“Mura! Mura, nom de nom, où es-tu passée?”
Tobias, Aeris et un groupe de volontaires ont passé la soirée et la nuit à chercher Mura, sans succès. Tous les buissons, tous les arbres, tous les sentiers proches de la maison et de la clairière ont été fouillés, tous les lieux qu’elle affectionne, jusqu’aux greniers et aux caves des maisons vides, mais elle reste introuvable. A court d’idées, épuisée et la jambe douloureuse, Aeris se laisse tomber sur une racine proche et se laisse aller à la panique.

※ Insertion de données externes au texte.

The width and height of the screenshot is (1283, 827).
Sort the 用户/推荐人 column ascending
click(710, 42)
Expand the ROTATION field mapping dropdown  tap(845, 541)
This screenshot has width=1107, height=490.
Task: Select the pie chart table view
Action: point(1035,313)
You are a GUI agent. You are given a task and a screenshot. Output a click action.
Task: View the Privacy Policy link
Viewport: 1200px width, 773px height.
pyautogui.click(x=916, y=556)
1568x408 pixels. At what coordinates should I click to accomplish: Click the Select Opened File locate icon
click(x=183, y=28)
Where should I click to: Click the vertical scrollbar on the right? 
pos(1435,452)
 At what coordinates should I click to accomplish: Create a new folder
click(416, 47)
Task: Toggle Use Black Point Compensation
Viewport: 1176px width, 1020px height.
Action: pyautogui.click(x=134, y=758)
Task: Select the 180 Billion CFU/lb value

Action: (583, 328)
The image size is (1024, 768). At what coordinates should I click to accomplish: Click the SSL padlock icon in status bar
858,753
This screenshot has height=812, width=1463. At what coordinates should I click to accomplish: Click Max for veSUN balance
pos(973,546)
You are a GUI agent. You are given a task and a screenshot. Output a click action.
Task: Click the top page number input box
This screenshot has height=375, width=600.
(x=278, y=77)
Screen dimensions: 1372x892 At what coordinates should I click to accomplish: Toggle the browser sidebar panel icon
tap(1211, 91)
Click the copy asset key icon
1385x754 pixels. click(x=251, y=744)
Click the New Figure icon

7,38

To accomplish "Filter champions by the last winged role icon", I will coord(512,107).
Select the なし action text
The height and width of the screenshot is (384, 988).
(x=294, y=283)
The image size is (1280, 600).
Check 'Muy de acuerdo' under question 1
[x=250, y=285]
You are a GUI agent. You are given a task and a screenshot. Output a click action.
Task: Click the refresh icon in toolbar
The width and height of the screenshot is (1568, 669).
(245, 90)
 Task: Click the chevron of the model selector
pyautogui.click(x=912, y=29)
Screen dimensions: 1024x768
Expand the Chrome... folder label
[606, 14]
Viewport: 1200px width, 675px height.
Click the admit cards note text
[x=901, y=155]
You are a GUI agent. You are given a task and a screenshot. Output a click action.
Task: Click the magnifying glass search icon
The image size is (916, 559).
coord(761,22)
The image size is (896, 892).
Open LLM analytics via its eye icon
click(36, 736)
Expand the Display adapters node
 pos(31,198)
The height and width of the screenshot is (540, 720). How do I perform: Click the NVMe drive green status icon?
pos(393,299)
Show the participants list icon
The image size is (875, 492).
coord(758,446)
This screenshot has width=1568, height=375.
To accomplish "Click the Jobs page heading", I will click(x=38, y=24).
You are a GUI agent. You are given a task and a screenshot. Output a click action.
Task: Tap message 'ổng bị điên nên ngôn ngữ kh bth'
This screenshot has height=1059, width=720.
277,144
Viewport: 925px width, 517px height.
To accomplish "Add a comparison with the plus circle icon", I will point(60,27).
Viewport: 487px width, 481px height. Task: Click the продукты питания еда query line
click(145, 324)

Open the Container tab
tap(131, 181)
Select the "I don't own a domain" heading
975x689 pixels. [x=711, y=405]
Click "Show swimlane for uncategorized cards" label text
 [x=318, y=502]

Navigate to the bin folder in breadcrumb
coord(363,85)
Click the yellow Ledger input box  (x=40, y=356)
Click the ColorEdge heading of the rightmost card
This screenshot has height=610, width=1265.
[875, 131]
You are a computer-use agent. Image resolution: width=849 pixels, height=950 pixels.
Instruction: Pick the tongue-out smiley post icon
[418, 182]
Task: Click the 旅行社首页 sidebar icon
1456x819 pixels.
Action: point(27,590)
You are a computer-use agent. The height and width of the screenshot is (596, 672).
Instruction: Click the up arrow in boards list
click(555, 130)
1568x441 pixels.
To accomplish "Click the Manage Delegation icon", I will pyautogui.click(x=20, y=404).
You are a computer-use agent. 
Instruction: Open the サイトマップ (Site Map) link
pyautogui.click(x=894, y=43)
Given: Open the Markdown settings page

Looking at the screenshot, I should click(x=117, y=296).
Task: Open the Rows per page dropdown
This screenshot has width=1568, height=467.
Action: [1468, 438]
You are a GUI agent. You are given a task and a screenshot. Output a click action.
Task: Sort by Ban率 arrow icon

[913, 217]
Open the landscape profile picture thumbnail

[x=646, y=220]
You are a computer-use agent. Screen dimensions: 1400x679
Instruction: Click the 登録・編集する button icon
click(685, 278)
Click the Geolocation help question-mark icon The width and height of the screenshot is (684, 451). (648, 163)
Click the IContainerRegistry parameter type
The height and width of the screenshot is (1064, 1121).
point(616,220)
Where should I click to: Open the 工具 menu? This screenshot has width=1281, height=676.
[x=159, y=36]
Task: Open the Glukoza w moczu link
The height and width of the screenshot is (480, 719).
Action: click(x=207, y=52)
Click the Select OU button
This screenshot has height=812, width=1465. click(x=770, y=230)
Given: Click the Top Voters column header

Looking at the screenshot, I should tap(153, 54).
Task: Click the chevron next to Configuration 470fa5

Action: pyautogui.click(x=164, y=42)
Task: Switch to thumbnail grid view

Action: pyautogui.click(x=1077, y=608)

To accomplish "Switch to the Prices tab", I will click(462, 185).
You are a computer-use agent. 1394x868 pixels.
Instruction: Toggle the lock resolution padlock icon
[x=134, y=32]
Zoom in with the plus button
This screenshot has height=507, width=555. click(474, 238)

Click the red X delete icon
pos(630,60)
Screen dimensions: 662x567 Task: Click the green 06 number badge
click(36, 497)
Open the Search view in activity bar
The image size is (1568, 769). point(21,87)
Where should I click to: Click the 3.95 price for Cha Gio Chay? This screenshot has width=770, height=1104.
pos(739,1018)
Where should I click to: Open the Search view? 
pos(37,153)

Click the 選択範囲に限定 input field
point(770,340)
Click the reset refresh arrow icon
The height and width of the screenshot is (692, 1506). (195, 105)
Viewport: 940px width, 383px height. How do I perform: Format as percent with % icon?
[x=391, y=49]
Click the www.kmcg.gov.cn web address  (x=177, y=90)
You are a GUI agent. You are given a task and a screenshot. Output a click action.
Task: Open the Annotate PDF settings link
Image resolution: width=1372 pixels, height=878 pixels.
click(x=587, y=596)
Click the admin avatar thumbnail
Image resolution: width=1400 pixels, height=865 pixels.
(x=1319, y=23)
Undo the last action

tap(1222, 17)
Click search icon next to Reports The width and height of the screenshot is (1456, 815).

“Je ne sais plus quoi faire, Tobias. On a cherché partout. Et s’il lui était arrivé malheur? Si elle s’était cassé quelque chose, si elle avait été enlevée, ou pire? Il faut la retrouver, je dois retrouver ma maman, Tobias, je t’en prie, dis-moi qu’on va la retrouver!”
Elle ne peut s’empêcher d’imaginer les pires des scénarios, devant ses yeux défilent des images qu’elle refuse de voir mais ne peut effacer : sa mère, enchaînée, traînée vers Stargh; sa mère une jambe brisée, au fond d’un trou couvert de broussailles, appelant au secours, ses cris étouffés et perdus dans le silence de la forêt; sa mère, allongée, inanimée…
“Non!”
Elle ne s’est même pas aperçue que ses yeux se sont fermés d’eux-mêmes, tout comme elle n’entend pas les grondements de son estomac vide ni ne sent la douleur de plus en plus forte de sa jambe blessée. Ce n’est vraiment pas le moment de se laisser aller à écouter son imbécile de corps, sa mère est en danger! Aeris se relève et tente de repartir, elle ne sait où mais il le faut, elle ne supporte pas de rester là les bras croisés alors qu’elle devrait être en train de retourner chaque motte de terre de cette fichue forêt.
Elle ne saura jamais comment elle s’est retrouvée étalée par terre, ni à quel moment elle a perdu connaissance. Son imbécile de corps, semble-t-il, a atteint ses limites. C’est frustrant! Le médecin, bien entendu, fait partie du groupe de volontaires rassemblé pour chercher la disparue, et intime à Aeris de rester allongée, de manger et de se reposer.
“Vous n’irez nulle part dans cet état, il vous faut de l’énergie. Vous en demandez trop à un corps blessé, qui de plus a travaillé toute la journée d’hier. Et la panique, il n’y a rien de plus épuisant. Mangez, dormez, et reprenez s’il le faut vraiment vos recherches cet après-midi. Vous n’êtes pas seule, Aeris, à vouloir retrouver Mura. Nous pouvons nous passer de vous quelques heures.”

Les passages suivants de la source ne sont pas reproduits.